Well, it's almost completed anyway. I haven't slathered mineral oil on it yet. I have found it best to let these sit for several days before doing that because the glue joints expand a bit and need re-sanding. 

Everything is end grain. Cherry, maple and bubinga. Check out MTM on YouTube. He really has some wonderful cutting boards. 



 

Tom

Reactions: Like 4 | EyeCandy! 3


----------



## Aurora North (Nov 8, 2014)

Very nice Tom! Any beeswaxed photos? If you don't already have any I use a company called calphams. All natural food grade finishes. 

MTM is great. I love watching his videos on my lunch breaks at work. That guy is dialed in when it comes to cutting boards and he edits really nicely.


----------



## Tom Smart (Nov 8, 2014)

Yusuke, thanks! I still haven't finished this yet. I'll let it sit a few more days and re-sand it to knock down the glue joints that tend to expand a bit. I haven't used Calphams, I usually use straight mineral oil. But I will take a look at it, thanks for the tip.

Yeah, MTM's videos are great and, unlike many others, he makes it easy to follow what he is doing without being drawn out and laborious. I've learned a lot watching them, in fact, yesterday I put together a coupla PVC pipes like he has for glue ups.

Tom

Reactions: Like 1


----------



## Kevin (Nov 8, 2014)

Nice one Tom!


----------



## manbuckwal (Nov 8, 2014)

Nice sharp contrast with the border and inner inlay ! Very appealing to the eye


----------



## Tom Smart (Nov 8, 2014)

manbuckwal said:


> Nice sharp contrast with the border and inner inlay ! Very appealing to the eye



I made that much harder than it should have been when I was assembling and gluing.

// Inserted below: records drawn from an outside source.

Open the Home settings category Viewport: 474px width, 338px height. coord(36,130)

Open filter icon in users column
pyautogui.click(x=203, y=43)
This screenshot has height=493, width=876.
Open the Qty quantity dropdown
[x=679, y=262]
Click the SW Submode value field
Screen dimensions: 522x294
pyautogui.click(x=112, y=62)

I had to walk away from it several times, but I'm happy with how it finally turned out.


----------



## Tony (Nov 8, 2014)

Tom Smart said:


> I put together a coupla PVC pipes like he has for glue ups.

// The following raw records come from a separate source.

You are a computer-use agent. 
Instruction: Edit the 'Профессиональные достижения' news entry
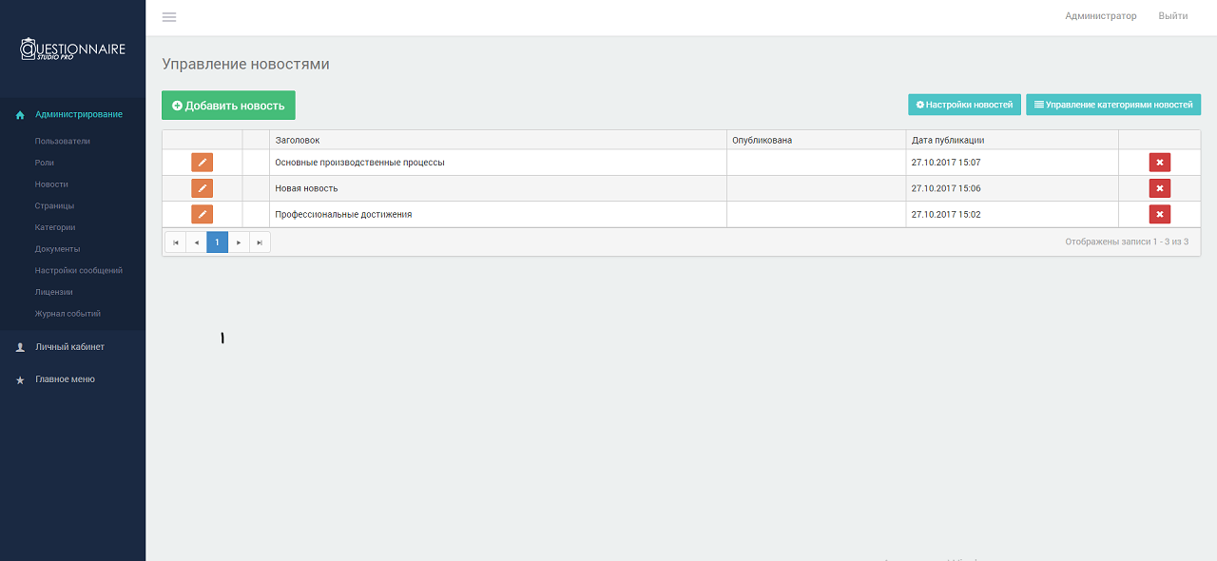point(202,214)

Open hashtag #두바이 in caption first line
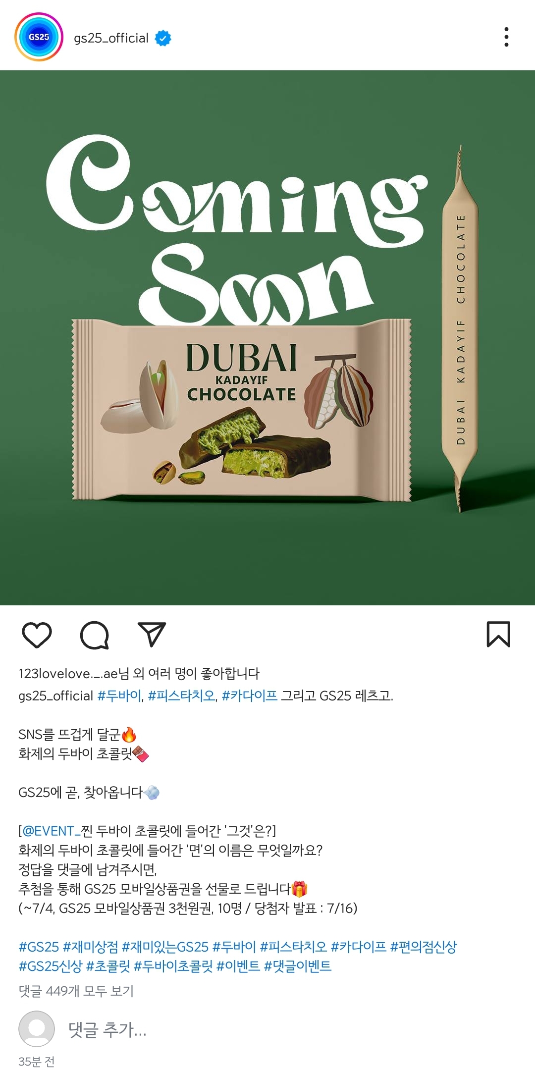point(119,696)
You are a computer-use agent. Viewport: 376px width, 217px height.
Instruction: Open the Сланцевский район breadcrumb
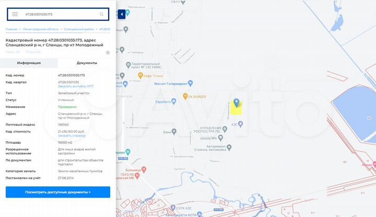click(x=79, y=29)
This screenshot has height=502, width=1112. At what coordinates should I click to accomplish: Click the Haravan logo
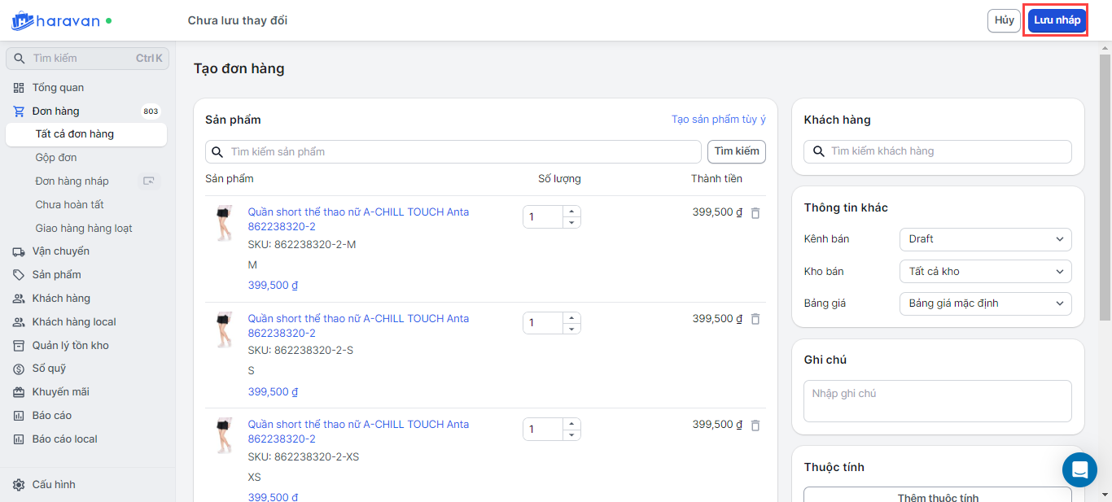coord(55,20)
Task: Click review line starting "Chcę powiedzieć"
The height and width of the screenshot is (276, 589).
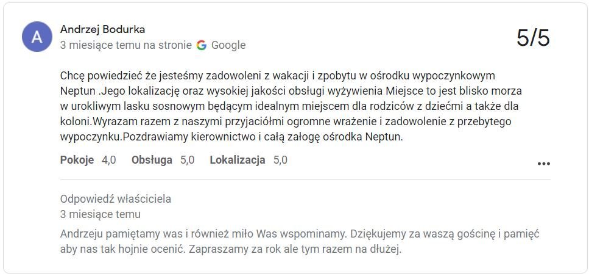Action: 278,76
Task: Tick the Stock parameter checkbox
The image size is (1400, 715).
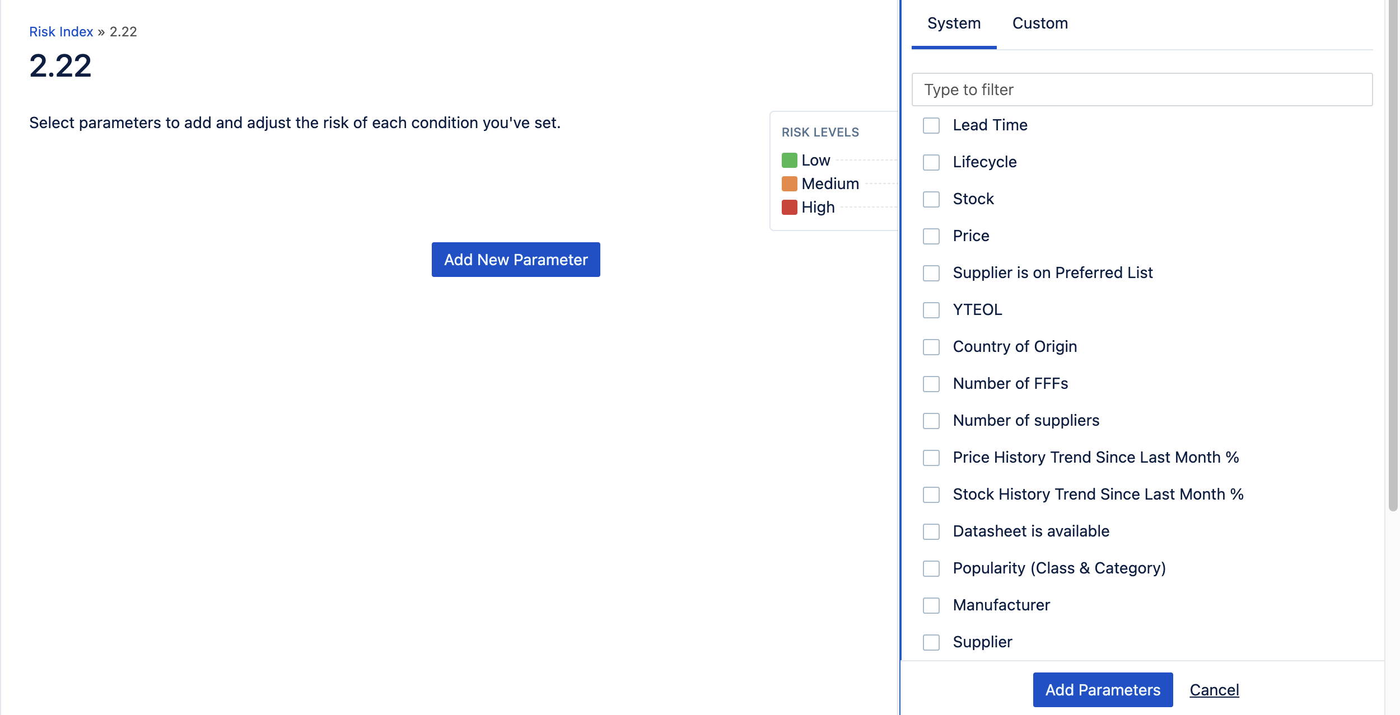Action: click(x=931, y=199)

Beautiful board Tom! I built one of those PVC things a couple of weeks ago when I saw that video too, it makes glue-ups a lot easier! Tony


----------



## Kevin (Nov 8, 2014)

That's funny because I built two of them last year when I discovered his videos. He sure has influenced a lot of woodworkers.


----------



## Tom Smart (Nov 8, 2014)

I've been able to use the PVC stands once and wish I had taken his visual advice earlier.

Reactions: Agree 1


----------



## ironman123 (Nov 8, 2014)

Nice board Tom.


----------



## Tony (Nov 8, 2014)

Tom Smart said:


> I'll let it sit a few more days and re-sand it to knock down the glue joints that tend to expand a bit



Tom, I'm not sure if this would help with the glue joints, but when I do mine, I sand through 150 grit then mist it with water, let it dry, then hit it again with 150 just enough to knock the grain down. I haven't noticed any problems with the glue joints expanding on me. Just a thought.........


----------



## Tom Smart (Nov 8, 2014)

Tony, thanks, I'll try it. I've been sanding through to 320 and then giving them several days before hitting it quickly with 320 again. I don't have any issues with raised grain because these are all end grain.


----------